What Is Simpson's Rule?
Simpson's Rule is a numerical integration technique that approximates the area under a curve by fitting parabolas through groups of three points. It is far more accurate than the trapezoidal rule for smooth functions because it captures curvature, not just straight-line segments. This calculator evaluates any single-variable function \(f(x)\) over the interval \([a, b]\) using the composite Simpson's 1/3 rule.
How to Use This Calculator
Enter your function using x as the variable — for example x^2, sin(x), or exp(-x)*cos(x). Supported operators are + − * / ^ and functions sin, cos, tan, exp, ln, log, sqrt, and abs (angles in radians). Set the lower limit \(a\), the upper limit \(b\), and the number of subintervals \(n\). Because the method pairs intervals into parabolas, n must be even; if you enter an odd value it is automatically rounded up.
The Formula Explained
The interval is split into \(n\) equal pieces of width \(\Delta x = (b - a)/n\), giving sample points \(x_0, x_1, \ldots, x_n\). The endpoints \(f_0\) and \(f_n\) are weighted by 1, the odd-indexed interior points by 4, and the even-indexed interior points by 2. The weighted total is multiplied by \(\Delta x/3\) to estimate the integral.
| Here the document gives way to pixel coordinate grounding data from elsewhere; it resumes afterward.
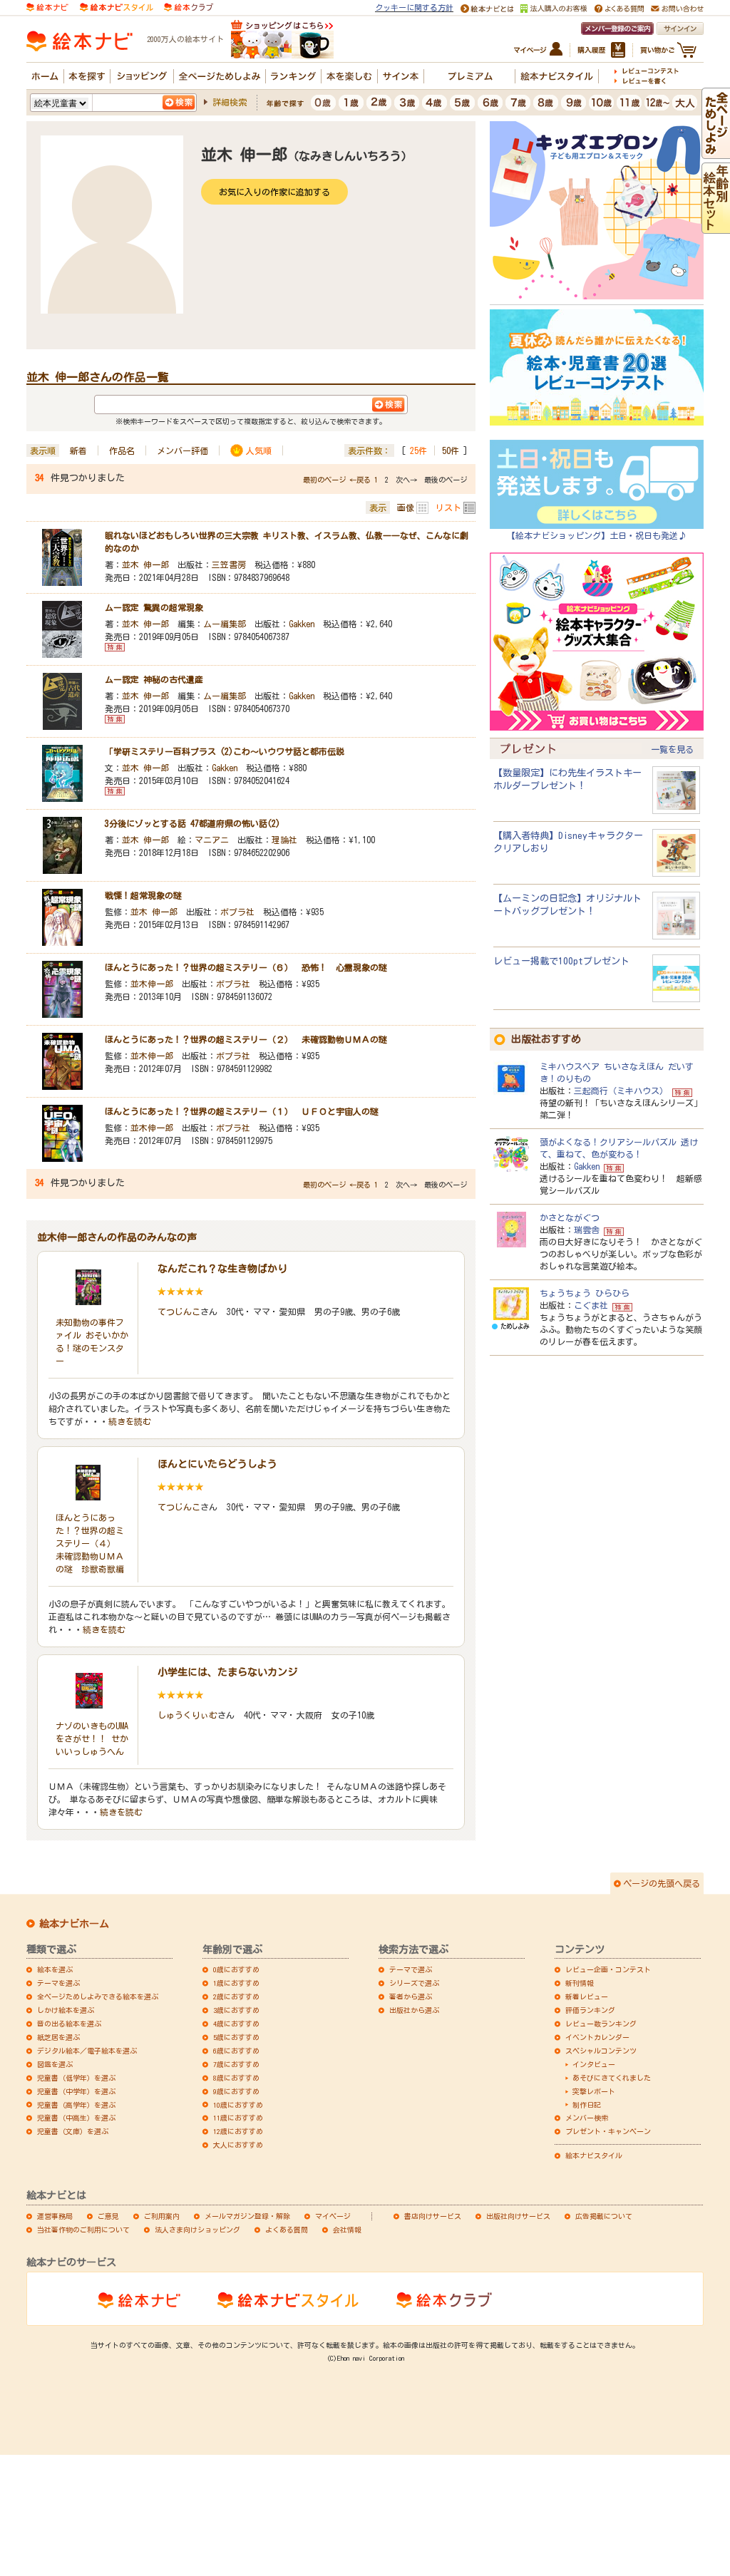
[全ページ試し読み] (715, 152)
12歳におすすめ (238, 2131)
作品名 (122, 450)
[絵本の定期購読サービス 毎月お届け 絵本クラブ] (188, 6)
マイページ (333, 2216)
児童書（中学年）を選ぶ (76, 2091)
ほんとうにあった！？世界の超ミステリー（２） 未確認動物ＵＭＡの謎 (246, 1039)
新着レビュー (586, 1996)
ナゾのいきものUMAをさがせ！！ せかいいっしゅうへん (92, 1738)
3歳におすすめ (236, 2010)
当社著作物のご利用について (83, 2229)
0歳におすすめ (236, 1969)
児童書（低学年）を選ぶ (76, 2077)
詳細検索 (229, 102)
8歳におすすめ (236, 2077)
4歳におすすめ (236, 2023)
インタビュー (593, 2064)
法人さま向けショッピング (197, 2229)
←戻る (360, 479)
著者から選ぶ (410, 1996)
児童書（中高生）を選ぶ (76, 2117)
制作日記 (586, 2104)
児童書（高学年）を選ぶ (76, 2104)
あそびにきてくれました (611, 2077)
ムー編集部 (224, 623)
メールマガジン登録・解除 (247, 2216)
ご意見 (108, 2216)
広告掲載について (603, 2216)
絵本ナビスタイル (593, 2155)
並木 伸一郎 (145, 564)
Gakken (301, 623)
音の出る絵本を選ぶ (69, 2023)
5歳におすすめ (236, 2037)
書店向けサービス (432, 2216)
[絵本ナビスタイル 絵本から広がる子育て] (116, 6)
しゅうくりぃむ (187, 1715)
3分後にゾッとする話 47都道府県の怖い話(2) (192, 823)
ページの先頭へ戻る (661, 1883)
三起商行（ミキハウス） (621, 1090)
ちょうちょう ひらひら (584, 1293)
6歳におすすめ (236, 2050)
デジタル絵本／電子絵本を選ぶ (87, 2050)
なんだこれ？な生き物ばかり (222, 1269)
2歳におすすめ (236, 1996)
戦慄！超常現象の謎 (143, 895)
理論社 (284, 839)
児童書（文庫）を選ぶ (72, 2131)
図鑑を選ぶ (55, 2064)
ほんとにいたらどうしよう (217, 1464)
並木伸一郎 (151, 983)
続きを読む (129, 1421)
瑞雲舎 (587, 1229)
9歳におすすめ (236, 2091)
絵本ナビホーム (74, 1924)
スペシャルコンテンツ (601, 2050)
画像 (405, 507)
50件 (450, 450)
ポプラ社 (237, 911)
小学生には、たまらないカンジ (227, 1672)
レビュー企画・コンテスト (608, 1969)
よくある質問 (286, 2229)
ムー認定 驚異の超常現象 (154, 607)
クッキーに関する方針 (414, 7)
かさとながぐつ (570, 1217)
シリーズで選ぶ (414, 1983)
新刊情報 (579, 1983)
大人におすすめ (238, 2144)
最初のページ (324, 479)
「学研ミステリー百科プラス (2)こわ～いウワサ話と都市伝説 (224, 751)
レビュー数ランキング (601, 2023)
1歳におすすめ (236, 1983)
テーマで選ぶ (410, 1969)
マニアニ (212, 839)
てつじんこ (179, 1311)
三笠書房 (229, 564)
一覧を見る (672, 749)
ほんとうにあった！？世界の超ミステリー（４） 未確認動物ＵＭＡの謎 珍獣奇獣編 (90, 1543)
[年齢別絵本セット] (715, 226)
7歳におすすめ (236, 2064)
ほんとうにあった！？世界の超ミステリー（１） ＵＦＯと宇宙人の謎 (242, 1111)
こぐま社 (591, 1305)
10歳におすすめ (238, 2104)
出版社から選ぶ (414, 2010)
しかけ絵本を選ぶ (65, 2010)
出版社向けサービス (518, 2216)
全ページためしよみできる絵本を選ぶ (97, 1996)
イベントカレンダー (597, 2037)
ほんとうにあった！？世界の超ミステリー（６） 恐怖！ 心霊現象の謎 (246, 967)
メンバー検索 (586, 2117)
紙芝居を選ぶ (58, 2037)
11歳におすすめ (238, 2117)
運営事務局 (55, 2216)
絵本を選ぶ (55, 1969)
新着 (78, 450)
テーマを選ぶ (58, 1983)
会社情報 (347, 2229)
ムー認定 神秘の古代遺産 (154, 679)
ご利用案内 (162, 2216)
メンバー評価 (182, 450)
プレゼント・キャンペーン (608, 2131)
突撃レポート (593, 2091)
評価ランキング (590, 2010)
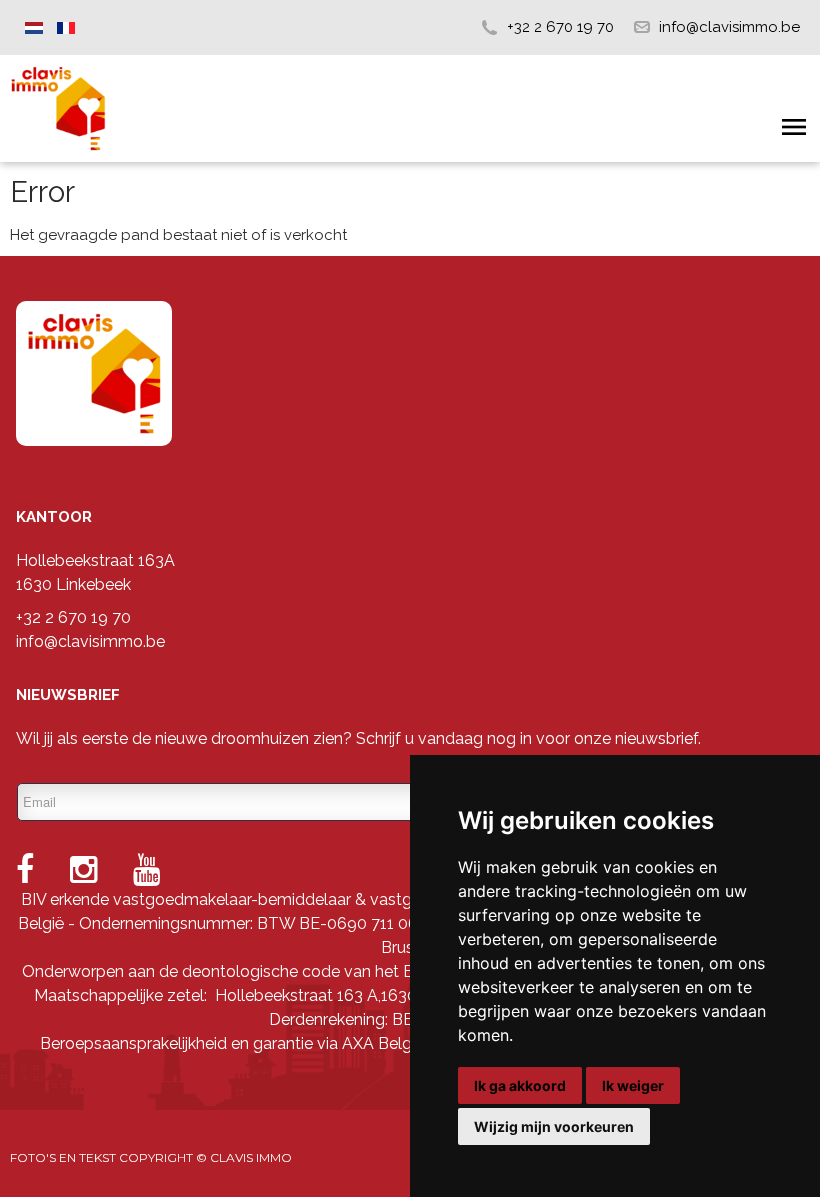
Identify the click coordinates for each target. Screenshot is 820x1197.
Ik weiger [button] (633, 1085)
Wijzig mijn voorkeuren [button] (554, 1126)
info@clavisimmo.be (729, 27)
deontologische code (261, 971)
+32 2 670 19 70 (560, 27)
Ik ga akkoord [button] (520, 1085)
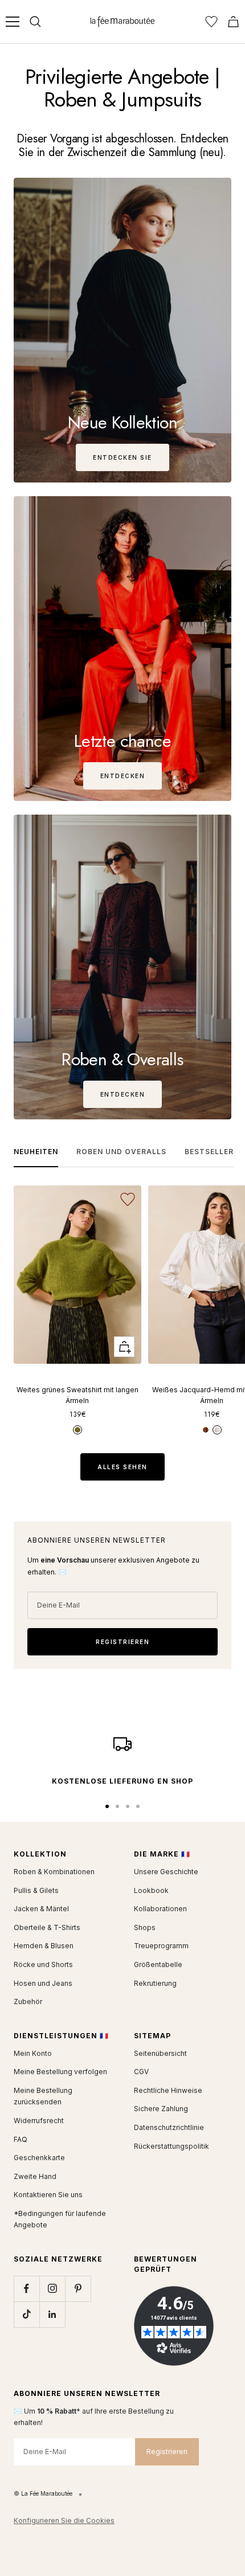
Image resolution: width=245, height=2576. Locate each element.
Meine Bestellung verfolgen (60, 2071)
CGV (141, 2071)
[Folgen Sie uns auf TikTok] (26, 2314)
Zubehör (28, 2001)
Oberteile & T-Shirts (47, 1927)
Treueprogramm (161, 1945)
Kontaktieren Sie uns (48, 2194)
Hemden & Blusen (44, 1945)
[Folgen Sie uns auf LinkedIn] (52, 2314)
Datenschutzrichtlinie (169, 2127)
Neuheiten (36, 1151)
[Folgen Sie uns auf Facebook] (26, 2288)
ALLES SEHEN (122, 1466)
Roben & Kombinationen (54, 1871)
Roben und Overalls (121, 1151)
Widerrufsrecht (39, 2120)
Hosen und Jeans (43, 1983)
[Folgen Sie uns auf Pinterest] (78, 2288)
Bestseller (209, 1151)
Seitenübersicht (160, 2053)
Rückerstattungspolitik (171, 2146)
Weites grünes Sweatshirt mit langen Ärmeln (77, 1395)
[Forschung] (35, 21)
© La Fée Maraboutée (43, 2493)
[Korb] (233, 21)
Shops (145, 1927)
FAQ (20, 2139)
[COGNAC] (206, 1430)
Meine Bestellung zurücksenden (43, 2096)
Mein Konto (33, 2053)
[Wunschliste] (211, 21)
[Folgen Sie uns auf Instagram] (52, 2288)
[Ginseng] (77, 1430)
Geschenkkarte (39, 2157)
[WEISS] (217, 1430)
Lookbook (151, 1890)
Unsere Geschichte (166, 1871)
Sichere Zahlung (161, 2108)
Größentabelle (158, 1964)
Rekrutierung (155, 1983)
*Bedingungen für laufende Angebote (60, 2219)
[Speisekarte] (12, 21)
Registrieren (166, 2451)
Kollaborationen (160, 1908)
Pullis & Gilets (36, 1890)
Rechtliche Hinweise (168, 2090)
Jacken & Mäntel (41, 1908)
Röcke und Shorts (43, 1964)
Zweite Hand (35, 2176)
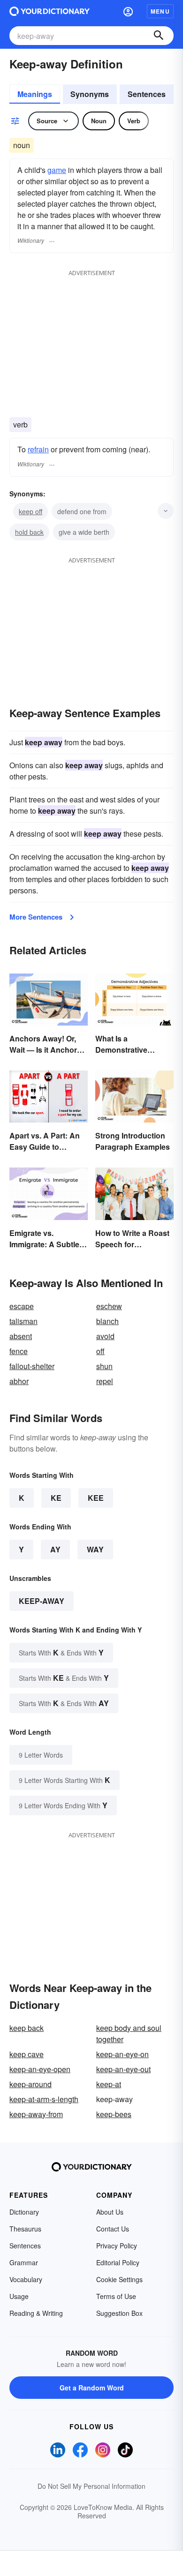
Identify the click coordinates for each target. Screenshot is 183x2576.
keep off (30, 511)
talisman (23, 1321)
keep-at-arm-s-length (43, 2099)
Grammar (23, 2262)
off (100, 1351)
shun (104, 1366)
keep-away (41, 1600)
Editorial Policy (117, 2262)
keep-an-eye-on (122, 2054)
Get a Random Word (92, 2387)
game (56, 170)
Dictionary (24, 2212)
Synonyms (89, 94)
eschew (109, 1306)
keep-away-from (36, 2114)
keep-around (30, 2084)
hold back (29, 532)
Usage (19, 2296)
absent (20, 1336)
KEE (96, 1497)
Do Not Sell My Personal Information (91, 2486)
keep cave (26, 2054)
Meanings (34, 94)
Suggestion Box (119, 2313)
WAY (95, 1549)
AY (55, 1549)
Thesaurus (25, 2228)
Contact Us (112, 2228)
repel (104, 1381)
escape (21, 1306)
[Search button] (159, 35)
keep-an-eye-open (39, 2069)
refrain (38, 449)
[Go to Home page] (49, 11)
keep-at (108, 2084)
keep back (26, 2027)
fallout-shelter (31, 1366)
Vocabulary (25, 2279)
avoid (105, 1336)
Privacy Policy (116, 2245)
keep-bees (113, 2114)
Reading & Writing (36, 2313)
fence (18, 1351)
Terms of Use (116, 2296)
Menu (160, 11)
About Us (109, 2212)
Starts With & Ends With (61, 1652)
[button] (128, 11)
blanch (107, 1321)
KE (56, 1497)
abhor (19, 1381)
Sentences (147, 94)
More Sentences (35, 917)
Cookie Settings (119, 2279)
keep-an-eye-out (123, 2069)
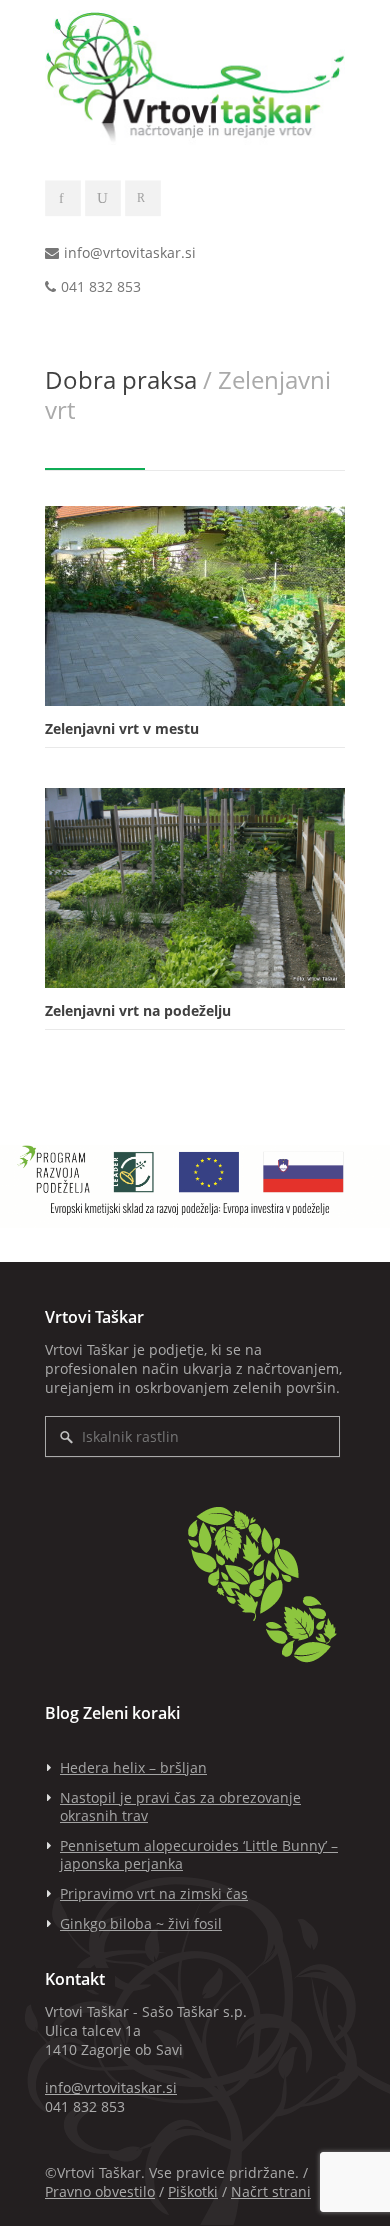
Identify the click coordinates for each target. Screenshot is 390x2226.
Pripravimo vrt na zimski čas (154, 1893)
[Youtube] (103, 199)
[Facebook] (63, 199)
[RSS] (143, 199)
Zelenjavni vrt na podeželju (138, 1010)
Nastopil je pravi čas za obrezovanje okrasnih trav (180, 1806)
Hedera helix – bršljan (133, 1767)
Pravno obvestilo (100, 2191)
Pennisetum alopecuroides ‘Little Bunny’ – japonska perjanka (199, 1854)
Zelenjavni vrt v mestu (122, 728)
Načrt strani (271, 2191)
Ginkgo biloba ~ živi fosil (141, 1923)
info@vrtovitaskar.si (130, 252)
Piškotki (193, 2191)
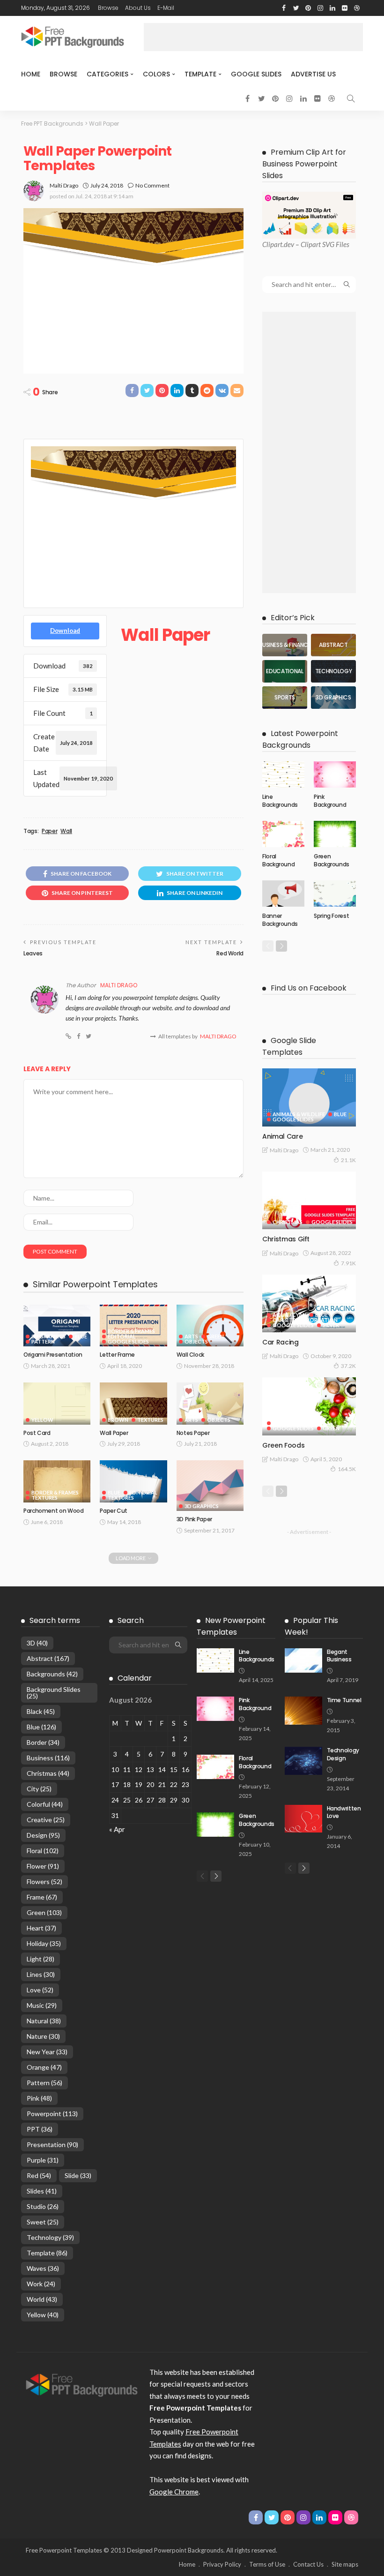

$$\int_{a}^{b} f(x)\,dx \approx \frac{h}{3}\left[ f(x_0) + 4\!\!\sum_{i\,\text{odd}}\!\! f(x_i) + 2\!\!\sum_{i\,\text{even}}\!\! f(x_i) + f(x_n) \right]$$
Worked Example
Integrate \(f(x) = x^2\) from 0 to 2 with \(n = 4\). Then \(\Delta x = 0.5\) and the points are 0, 0.5, 1, 1.5, 2 with values 0, 0.25, 1, 2.25, 4. Odd sum \(= 0.25 + 2.25 = 2.5\); even sum \(= 1\). Result:
$$\left(\frac{0.5}{3}\right)\cdot\left[0 + 4(2.5) + 2(1) + 4\right] = \left(\frac{0.5}{3}\right)\cdot 16 = 2.6667$$matching the exact value of \(8/3\).
FAQ
Why must n be even? Each parabola spans two subintervals, so the count must be divisible by 2.
How accurate is it? The error shrinks with the fourth power of \(\Delta x\), so doubling \(n\) cuts error roughly 16-fold for smooth functions. Simpson's Rule is exact for cubic polynomials.
What about angles? Trigonometric functions use radians, so convert degrees first if needed.